5. Medical Emergency: People often put money aside for medical emergency, in the form of medical insurance plan but there are some ailments that your insurance won’t cover. This is also a situation where loans are a good option to use.
6. Moving costs: If you need to move to a new place but don’t have the money to cover expenses such as transport cost, purchasing new furniture, painting the new place, and other related expenses, loans can be a good option to use.
7. Large purchases: Purchasing a vehicle or a landed property usually costs a lot but sometimes it is a necessity that we can’t avoid. If you find yourself in this position, getting a loan with an attractive interest rate can be a good option.
8. Wedding expenses: Getting your dream wedding is probably not going to be cheap so you might need to spend all that you have in your savings. However, if your savings is not something you can spend like that, you could always consider getting a loan to cover your wedding expenses.
When Are Loans Not A Good Option To Use?
We’ve discussed situations where getting a loan will do you a lot of good and help you out of financial crisis but let’s also take a look at some of the times when you should not consider getting a loan.
1. Monthly payments: Don’t consider getting a loan if your income is not sufficient for you to afford monthly loan payments.
2. Bad credit score: As it has been established, for you to get most loans, your credit score would be considered, and in cases where you have a bad credit score, the interest rate on your loan might be really high. This is not the time to get a loan, as it might end up saddling you with a giant interest rate that you will be paying off for a long time.
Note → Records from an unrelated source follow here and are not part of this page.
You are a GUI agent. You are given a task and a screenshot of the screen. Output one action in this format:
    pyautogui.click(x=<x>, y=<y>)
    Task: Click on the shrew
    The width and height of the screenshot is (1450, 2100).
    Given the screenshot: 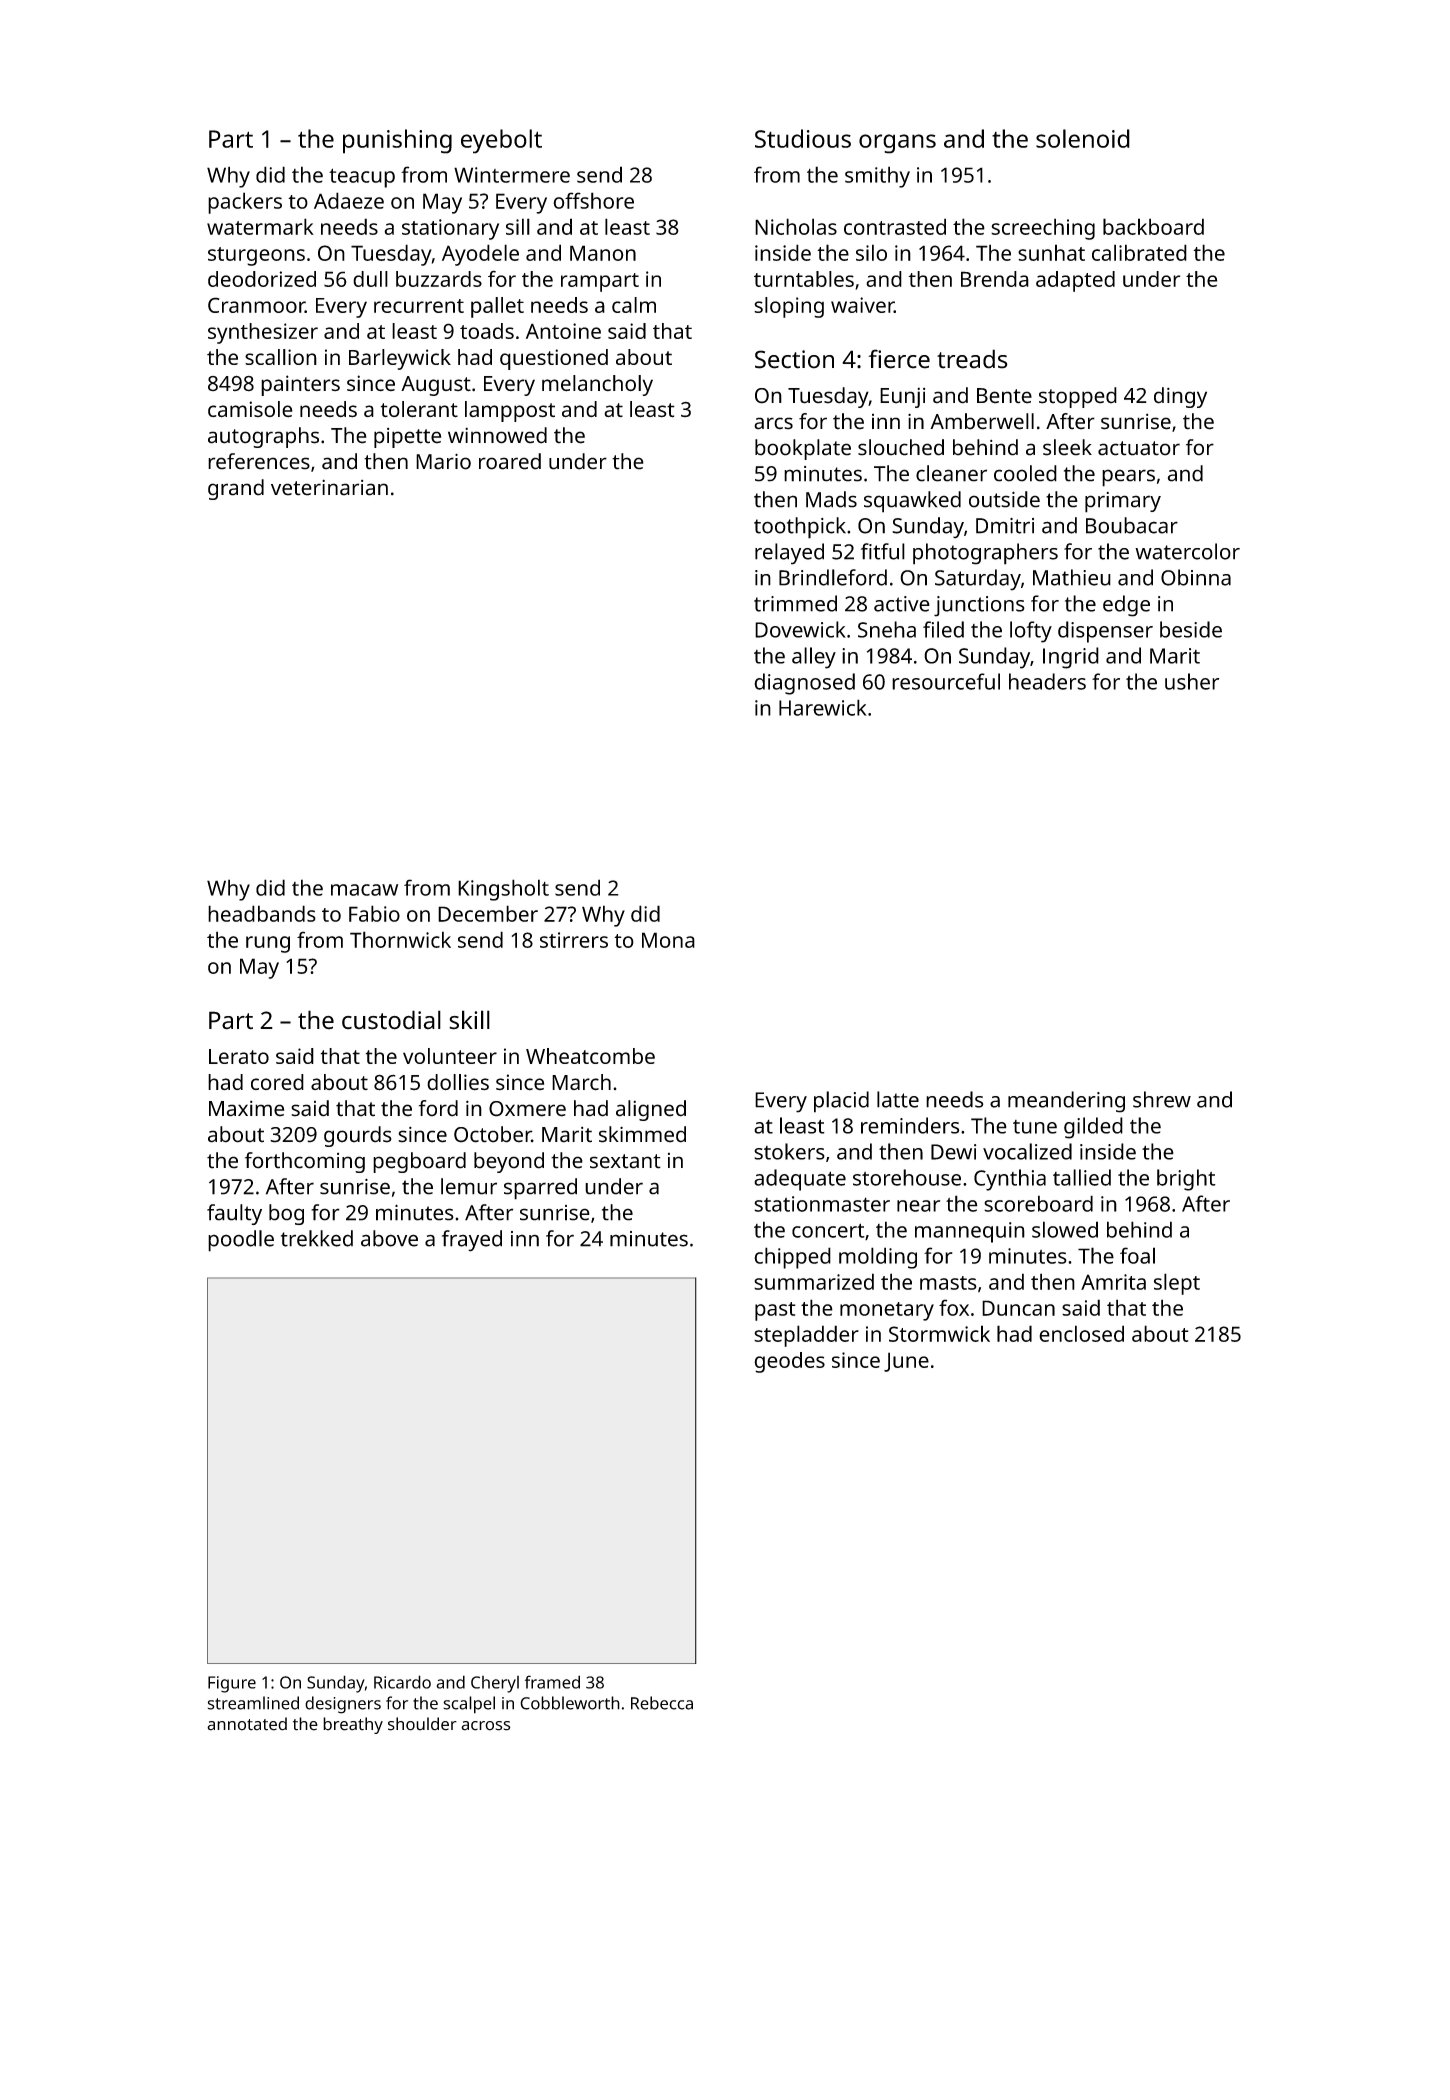 What is the action you would take?
    pyautogui.click(x=1162, y=1099)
3. Huge amount of debt: This probably goes without saying but if you already have a great deal of debt that you’re struggling to settle, getting a loan might not be a good option for you, as this will only add to the existing debt and put you in a worse financial position.
4. To fund a lifestyle: Getting a loan to fund a lifestyle is a terrible idea, as all it will do is help you rack up a mountain of debt. If you need to keep up a particular lifestyle, work and earn the money to fund it, don’t take a loan.
5. Unfavorable terms: If the terms of the loan are unfavorable, don’t consider taking it. For example, some loans often come with a ridiculously high interest rates, either because you don’t have a good credit score or because that is the nature of the loan. Whichever one it is, it is not advisable to take such loans, to avoid debt.
Loans can be lifesavers but they are not always the smartest choice of financial solution. We hope this article has provided you with enough information to know when loans are a good option to use and when they are not.